◆ PROMPT ◆
Write out the line with "Expand the Monitoring" and each line after it to the end of the material, exactly as they appear and with nothing else.

◆ DATA RECORDS ◆
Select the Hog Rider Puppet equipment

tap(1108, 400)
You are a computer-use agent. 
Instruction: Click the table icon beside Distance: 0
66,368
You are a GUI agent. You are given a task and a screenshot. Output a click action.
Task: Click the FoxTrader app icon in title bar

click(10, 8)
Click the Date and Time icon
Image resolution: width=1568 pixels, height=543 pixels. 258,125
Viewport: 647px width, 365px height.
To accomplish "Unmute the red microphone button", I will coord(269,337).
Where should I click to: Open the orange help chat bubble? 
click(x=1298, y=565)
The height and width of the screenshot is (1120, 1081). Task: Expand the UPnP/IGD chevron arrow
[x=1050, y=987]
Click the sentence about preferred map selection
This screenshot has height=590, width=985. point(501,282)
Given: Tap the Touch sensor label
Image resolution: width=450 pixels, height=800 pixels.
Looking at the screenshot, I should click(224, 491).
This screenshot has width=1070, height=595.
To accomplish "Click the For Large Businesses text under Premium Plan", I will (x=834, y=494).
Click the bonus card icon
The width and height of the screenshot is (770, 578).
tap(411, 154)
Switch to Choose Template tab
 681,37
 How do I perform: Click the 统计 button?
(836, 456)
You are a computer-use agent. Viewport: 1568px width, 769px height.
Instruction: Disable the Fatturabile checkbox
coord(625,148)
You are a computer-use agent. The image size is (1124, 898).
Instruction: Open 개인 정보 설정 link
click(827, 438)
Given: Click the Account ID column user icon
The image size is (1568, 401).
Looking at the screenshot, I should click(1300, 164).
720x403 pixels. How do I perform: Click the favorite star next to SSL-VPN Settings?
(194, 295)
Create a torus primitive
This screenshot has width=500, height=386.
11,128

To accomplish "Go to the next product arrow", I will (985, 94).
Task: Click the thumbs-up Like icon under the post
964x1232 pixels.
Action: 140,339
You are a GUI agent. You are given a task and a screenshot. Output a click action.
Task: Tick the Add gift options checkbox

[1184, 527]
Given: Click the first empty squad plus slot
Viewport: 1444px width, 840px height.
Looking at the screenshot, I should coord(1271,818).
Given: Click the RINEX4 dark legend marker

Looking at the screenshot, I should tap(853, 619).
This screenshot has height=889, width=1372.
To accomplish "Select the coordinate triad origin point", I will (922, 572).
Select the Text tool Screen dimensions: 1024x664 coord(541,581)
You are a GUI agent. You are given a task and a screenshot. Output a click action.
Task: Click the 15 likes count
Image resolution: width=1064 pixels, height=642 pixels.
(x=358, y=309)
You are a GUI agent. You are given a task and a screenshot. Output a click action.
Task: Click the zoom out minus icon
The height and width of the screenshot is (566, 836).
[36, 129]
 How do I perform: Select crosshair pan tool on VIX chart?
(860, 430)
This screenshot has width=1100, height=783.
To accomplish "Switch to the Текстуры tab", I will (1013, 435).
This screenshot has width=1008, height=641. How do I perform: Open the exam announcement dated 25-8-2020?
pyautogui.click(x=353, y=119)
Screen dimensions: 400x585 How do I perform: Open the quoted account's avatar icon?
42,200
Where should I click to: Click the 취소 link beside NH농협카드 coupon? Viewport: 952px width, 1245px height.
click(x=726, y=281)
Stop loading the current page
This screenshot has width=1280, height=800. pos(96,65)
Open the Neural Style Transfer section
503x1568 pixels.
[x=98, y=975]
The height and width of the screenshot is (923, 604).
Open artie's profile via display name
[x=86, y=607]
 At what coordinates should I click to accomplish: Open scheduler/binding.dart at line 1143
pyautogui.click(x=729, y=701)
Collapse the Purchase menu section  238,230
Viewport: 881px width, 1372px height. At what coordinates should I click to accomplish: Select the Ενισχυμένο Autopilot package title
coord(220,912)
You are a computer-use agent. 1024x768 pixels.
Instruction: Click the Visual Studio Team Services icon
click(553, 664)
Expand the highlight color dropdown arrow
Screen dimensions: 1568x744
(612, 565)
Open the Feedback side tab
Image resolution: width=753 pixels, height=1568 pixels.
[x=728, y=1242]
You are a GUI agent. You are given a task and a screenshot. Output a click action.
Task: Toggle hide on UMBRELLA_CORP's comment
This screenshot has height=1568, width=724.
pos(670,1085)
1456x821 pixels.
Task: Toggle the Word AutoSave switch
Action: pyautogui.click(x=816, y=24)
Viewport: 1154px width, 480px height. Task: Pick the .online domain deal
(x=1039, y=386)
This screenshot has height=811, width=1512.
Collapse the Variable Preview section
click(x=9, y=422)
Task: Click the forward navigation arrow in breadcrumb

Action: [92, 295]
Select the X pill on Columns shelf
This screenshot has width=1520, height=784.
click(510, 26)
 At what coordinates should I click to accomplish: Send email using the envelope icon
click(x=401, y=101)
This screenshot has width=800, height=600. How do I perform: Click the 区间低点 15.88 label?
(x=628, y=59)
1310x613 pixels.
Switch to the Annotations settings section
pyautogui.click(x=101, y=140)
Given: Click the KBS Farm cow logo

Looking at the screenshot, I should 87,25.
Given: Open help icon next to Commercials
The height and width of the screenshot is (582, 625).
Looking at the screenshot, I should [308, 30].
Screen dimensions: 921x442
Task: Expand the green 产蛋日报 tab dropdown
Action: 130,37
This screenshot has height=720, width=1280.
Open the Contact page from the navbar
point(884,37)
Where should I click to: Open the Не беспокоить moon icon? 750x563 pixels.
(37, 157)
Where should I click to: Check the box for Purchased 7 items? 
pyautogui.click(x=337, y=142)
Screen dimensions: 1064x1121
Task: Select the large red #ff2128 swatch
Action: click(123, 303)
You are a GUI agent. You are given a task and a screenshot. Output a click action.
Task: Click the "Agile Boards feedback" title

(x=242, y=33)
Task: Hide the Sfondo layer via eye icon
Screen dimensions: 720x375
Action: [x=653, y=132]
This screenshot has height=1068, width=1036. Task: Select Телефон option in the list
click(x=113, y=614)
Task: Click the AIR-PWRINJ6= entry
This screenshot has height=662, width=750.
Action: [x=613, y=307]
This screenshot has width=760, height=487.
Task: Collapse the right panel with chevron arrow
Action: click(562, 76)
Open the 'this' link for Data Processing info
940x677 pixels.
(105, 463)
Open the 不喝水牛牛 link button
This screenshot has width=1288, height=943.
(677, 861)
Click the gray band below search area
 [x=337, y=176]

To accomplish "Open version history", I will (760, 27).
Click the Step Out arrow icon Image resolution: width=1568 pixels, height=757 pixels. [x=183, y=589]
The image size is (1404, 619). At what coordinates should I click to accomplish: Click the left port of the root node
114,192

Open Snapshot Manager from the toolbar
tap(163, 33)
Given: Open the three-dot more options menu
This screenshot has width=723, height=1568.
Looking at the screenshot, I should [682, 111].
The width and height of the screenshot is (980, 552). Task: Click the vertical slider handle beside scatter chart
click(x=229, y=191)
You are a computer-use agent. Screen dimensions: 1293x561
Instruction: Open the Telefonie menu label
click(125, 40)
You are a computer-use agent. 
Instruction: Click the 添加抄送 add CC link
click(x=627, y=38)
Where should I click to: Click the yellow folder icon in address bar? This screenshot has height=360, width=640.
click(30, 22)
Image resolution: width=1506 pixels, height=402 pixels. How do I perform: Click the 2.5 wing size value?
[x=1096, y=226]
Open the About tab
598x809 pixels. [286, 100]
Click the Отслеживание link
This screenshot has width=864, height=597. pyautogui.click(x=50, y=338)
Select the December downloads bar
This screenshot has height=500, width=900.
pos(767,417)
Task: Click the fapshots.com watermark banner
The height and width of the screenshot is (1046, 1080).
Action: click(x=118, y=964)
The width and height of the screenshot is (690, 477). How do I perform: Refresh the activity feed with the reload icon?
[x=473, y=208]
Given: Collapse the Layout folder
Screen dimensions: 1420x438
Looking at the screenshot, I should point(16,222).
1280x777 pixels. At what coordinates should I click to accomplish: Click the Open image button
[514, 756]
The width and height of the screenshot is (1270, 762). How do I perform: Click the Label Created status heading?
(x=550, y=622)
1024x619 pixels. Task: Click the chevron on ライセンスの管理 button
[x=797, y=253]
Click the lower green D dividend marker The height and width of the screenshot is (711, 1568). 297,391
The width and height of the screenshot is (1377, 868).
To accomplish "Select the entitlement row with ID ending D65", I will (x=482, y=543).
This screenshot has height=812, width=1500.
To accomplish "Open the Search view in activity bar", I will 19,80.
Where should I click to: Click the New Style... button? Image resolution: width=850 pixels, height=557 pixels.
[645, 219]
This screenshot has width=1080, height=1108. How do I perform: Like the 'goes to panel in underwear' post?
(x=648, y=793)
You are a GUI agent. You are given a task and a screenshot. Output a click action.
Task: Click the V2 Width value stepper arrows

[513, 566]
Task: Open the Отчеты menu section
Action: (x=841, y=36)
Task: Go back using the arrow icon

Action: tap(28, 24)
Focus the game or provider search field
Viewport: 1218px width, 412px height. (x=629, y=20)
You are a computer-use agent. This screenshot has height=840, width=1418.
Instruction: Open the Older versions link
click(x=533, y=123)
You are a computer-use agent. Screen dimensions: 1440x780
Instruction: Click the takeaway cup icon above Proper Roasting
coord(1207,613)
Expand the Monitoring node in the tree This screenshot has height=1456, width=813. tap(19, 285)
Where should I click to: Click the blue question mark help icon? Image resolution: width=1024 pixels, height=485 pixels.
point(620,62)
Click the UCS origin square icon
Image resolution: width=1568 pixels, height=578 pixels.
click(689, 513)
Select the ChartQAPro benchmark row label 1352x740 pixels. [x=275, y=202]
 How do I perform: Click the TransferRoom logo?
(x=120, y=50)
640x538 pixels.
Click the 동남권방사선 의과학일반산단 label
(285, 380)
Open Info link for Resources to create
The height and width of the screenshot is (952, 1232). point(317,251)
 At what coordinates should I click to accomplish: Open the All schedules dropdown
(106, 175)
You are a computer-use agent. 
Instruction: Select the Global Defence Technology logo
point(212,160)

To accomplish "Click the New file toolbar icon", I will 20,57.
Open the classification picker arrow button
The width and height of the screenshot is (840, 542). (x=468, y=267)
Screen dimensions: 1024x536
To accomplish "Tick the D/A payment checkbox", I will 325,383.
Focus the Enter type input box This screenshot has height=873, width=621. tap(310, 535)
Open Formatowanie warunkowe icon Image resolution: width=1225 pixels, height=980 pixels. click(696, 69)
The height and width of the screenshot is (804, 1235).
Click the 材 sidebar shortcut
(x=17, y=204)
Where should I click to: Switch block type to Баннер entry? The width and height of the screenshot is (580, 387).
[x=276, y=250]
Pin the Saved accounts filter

◆ TASK RESPONSE ◆
Expand the Monitoring node in the tree This screenshot has height=1456, width=813. tap(19, 285)
Where should I click to: Click the blue question mark help icon? Image resolution: width=1024 pixels, height=485 pixels.
point(620,62)
Click the UCS origin square icon
Image resolution: width=1568 pixels, height=578 pixels.
click(689, 513)
Select the ChartQAPro benchmark row label 1352x740 pixels. [x=275, y=202]
 How do I perform: Click the TransferRoom logo?
(x=120, y=50)
640x538 pixels.
Click the 동남권방사선 의과학일반산단 label
(285, 380)
Open Info link for Resources to create
The height and width of the screenshot is (952, 1232). point(317,251)
 At what coordinates should I click to accomplish: Open the All schedules dropdown
(106, 175)
You are a computer-use agent. 
Instruction: Select the Global Defence Technology logo
point(212,160)

To accomplish "Click the New file toolbar icon", I will 20,57.
Open the classification picker arrow button
The width and height of the screenshot is (840, 542). (x=468, y=267)
Screen dimensions: 1024x536
To accomplish "Tick the D/A payment checkbox", I will 325,383.
Focus the Enter type input box This screenshot has height=873, width=621. tap(310, 535)
Open Formatowanie warunkowe icon Image resolution: width=1225 pixels, height=980 pixels. click(696, 69)
The height and width of the screenshot is (804, 1235).
Click the 材 sidebar shortcut
(x=17, y=204)
Where should I click to: Switch block type to Баннер entry? The width and height of the screenshot is (580, 387).
[x=276, y=250]
Pin the Saved accounts filter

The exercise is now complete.